Home > #Hoofdnieuws > Interview Ugo De Wilde: “het beste moet nog komen”

Interview Ugo De Wilde: “het beste moet nog komen”

Het seizoen 2021 eindigde op een hoogtepunt voor Ugo De Wilde, de jonge autosportbelofte uit Zaventem, die drie van de laatste vier races waaraan hij deelnam, won, in Portimao en vervolgens op Road Atlanta in het voorprogramma van Petit Le Mans. Zijn mooiste herinnering blijft echter de overwinning in de Road To Le Mans, een wedstrijd een paar uur voor de start van de 24 uur van Le Mans. 2022 wordt eens te meer een seizoen in het teken van uithoudingsraces voor De Wilde.
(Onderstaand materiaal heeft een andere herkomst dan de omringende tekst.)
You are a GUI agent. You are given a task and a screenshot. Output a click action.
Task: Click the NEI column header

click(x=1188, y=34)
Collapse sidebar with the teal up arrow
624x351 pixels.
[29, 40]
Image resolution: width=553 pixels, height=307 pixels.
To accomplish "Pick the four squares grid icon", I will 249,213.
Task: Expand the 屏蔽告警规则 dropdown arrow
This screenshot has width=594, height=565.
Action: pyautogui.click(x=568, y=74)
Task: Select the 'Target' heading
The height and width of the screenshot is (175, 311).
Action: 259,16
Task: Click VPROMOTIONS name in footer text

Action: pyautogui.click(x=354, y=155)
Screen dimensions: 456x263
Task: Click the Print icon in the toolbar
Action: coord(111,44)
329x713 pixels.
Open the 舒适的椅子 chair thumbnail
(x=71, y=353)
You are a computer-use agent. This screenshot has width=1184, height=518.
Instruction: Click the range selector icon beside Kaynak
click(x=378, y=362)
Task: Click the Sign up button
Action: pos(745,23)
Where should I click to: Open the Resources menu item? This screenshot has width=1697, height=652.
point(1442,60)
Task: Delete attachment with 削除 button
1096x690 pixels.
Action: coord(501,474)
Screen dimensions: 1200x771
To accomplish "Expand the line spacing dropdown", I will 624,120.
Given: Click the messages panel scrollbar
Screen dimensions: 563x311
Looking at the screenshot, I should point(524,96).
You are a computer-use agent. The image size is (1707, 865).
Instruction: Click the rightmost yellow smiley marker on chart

Zesentwintig races, vierentwintig keer achter het stuur, tweeëntwintig maal aan de aankomst, zestien podiums, negen poleposities en acht overwinningen: de cijfers spreken voor zich, Ugo de Wilde heeft zijn beste seizoen uit zijn carrière achter de rug. Een jaar rijk aan deelnames, maar ook aan trofeeën.

Veel gereden

Samen met de Europese GT-kampioenen Charles Weerts en Dries Vanthoor moet ik de Belgische rijder zijn die de voorbije negen maanden het meest heeft gereden”, aldus Ugo De Wilde, die afgelopen zaterdag zijn 19de verjaardag vierde. “Na vier seizoenen in eenzitters was het voor mij belangrijk om te slagen in mijn overgang naar de uithoudingsraces. Ik denk dat ik dat doel bereikt heb, ook al moet ik toegeven dat ik op iets meer gehoopt had. Ik ben bijvoorbeeld gefrustreerd dat ik niet één polepositie kon pakken in de European Le Mans Series. Ik werd telkens tweede in de laatste drie kwalificatiesessies, twee keer met vijf honderdsten verschil. Mijn mooiste herinnering van het jaar is natuurlijk de overwinning in de tweede race van de Road To Le Mans, op zaterdag van de 24 uur van Le Mans met de Duqueine van het Belgische Mühlner Motorsport. We hadden de race op donderdag al moeten winnen, maar pech verhinderde dat.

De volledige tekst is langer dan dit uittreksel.